TO DO – Render the records below as a Markdown table with two columns, Row and Line. Number each line in order and leave out the blank ones.

## Start SOURCE DATA

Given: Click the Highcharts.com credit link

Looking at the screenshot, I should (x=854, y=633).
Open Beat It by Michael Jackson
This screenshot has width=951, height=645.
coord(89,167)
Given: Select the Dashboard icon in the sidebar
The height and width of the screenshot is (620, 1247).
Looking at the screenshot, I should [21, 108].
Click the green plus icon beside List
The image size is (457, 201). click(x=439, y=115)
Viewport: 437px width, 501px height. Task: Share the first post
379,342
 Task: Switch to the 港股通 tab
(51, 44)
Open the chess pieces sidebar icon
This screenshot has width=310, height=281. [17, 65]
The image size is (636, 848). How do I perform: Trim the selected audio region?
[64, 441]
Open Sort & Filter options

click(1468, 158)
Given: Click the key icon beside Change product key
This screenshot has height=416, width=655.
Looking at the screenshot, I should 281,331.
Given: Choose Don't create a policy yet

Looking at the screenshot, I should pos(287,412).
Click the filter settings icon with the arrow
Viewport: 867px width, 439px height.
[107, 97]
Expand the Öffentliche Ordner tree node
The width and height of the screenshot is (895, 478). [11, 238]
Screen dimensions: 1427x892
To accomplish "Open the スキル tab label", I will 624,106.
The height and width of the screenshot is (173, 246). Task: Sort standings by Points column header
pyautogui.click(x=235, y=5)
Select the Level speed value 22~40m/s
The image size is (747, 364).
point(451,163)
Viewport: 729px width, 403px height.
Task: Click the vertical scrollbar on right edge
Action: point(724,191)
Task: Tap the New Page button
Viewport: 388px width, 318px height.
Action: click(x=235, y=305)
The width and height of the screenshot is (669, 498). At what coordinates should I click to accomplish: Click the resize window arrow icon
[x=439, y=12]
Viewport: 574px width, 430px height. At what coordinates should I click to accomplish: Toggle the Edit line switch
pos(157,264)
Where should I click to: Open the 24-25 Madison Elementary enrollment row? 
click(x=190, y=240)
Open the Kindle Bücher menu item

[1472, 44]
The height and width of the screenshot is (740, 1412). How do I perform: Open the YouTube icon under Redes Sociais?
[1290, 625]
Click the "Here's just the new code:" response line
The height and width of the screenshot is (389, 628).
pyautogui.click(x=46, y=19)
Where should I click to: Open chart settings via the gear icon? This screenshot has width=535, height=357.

## End SOURCE DATA

COMPLETED EXERCISE –
| Row | Line |
|---|---|
| 1 | Given: Click the Highcharts.com credit link |
| 2 | Looking at the screenshot, I should (x=854, y=633). |
| 3 | Open Beat It by Michael Jackson |
| 4 | This screenshot has width=951, height=645. |
| 5 | coord(89,167) |
| 6 | Given: Select the Dashboard icon in the sidebar |
| 7 | The height and width of the screenshot is (620, 1247). |
| 8 | Looking at the screenshot, I should [21, 108]. |
| 9 | Click the green plus icon beside List |
| 10 | The image size is (457, 201). click(x=439, y=115) |
| 11 | Viewport: 437px width, 501px height. Task: Share the first post |
| 12 | 379,342 |
| 13 |  Task: Switch to the 港股通 tab |
| 14 | (51, 44) |
| 15 | Open the chess pieces sidebar icon |
| 16 | This screenshot has width=310, height=281. [17, 65] |
| 17 | The image size is (636, 848). How do I perform: Trim the selected audio region? |
| 18 | [64, 441] |
| 19 | Open Sort & Filter options |
| 20 | click(1468, 158) |
| 21 | Given: Click the key icon beside Change product key |
| 22 | This screenshot has height=416, width=655. |
| 23 | Looking at the screenshot, I should 281,331. |
| 24 | Given: Choose Don't create a policy yet |
| 25 | Looking at the screenshot, I should pos(287,412). |
| 26 | Click the filter settings icon with the arrow |
| 27 | Viewport: 867px width, 439px height. |
| 28 | [107, 97] |
| 29 | Expand the Öffentliche Ordner tree node |
| 30 | The width and height of the screenshot is (895, 478). [11, 238] |
| 31 | Screen dimensions: 1427x892 |
| 32 | To accomplish "Open the スキル tab label", I will 624,106. |
| 33 | The height and width of the screenshot is (173, 246). Task: Sort standings by Points column header |
| 34 | pyautogui.click(x=235, y=5) |
| 35 | Select the Level speed value 22~40m/s |
| 36 | The image size is (747, 364). |
| 37 | point(451,163) |
| 38 | Viewport: 729px width, 403px height. |
| 39 | Task: Click the vertical scrollbar on right edge |
| 40 | Action: point(724,191) |
| 41 | Task: Tap the New Page button |
| 42 | Viewport: 388px width, 318px height. |
| 43 | Action: click(x=235, y=305) |
| 44 | The width and height of the screenshot is (669, 498). At what coordinates should I click to accomplish: Click the resize window arrow icon |
| 45 | [x=439, y=12] |
| 46 | Viewport: 574px width, 430px height. At what coordinates should I click to accomplish: Toggle the Edit line switch |
| 47 | pos(157,264) |
| 48 | Where should I click to: Open the 24-25 Madison Elementary enrollment row?  |
| 49 | click(x=190, y=240) |
| 50 | Open the Kindle Bücher menu item |
| 51 | [1472, 44] |
| 52 | The height and width of the screenshot is (740, 1412). How do I perform: Open the YouTube icon under Redes Sociais? |
| 53 | [1290, 625] |
| 54 | Click the "Here's just the new code:" response line |
| 55 | The height and width of the screenshot is (389, 628). |
| 56 | pyautogui.click(x=46, y=19) |
| 57 | Where should I click to: Open chart settings via the gear icon? This screenshot has width=535, height=357. |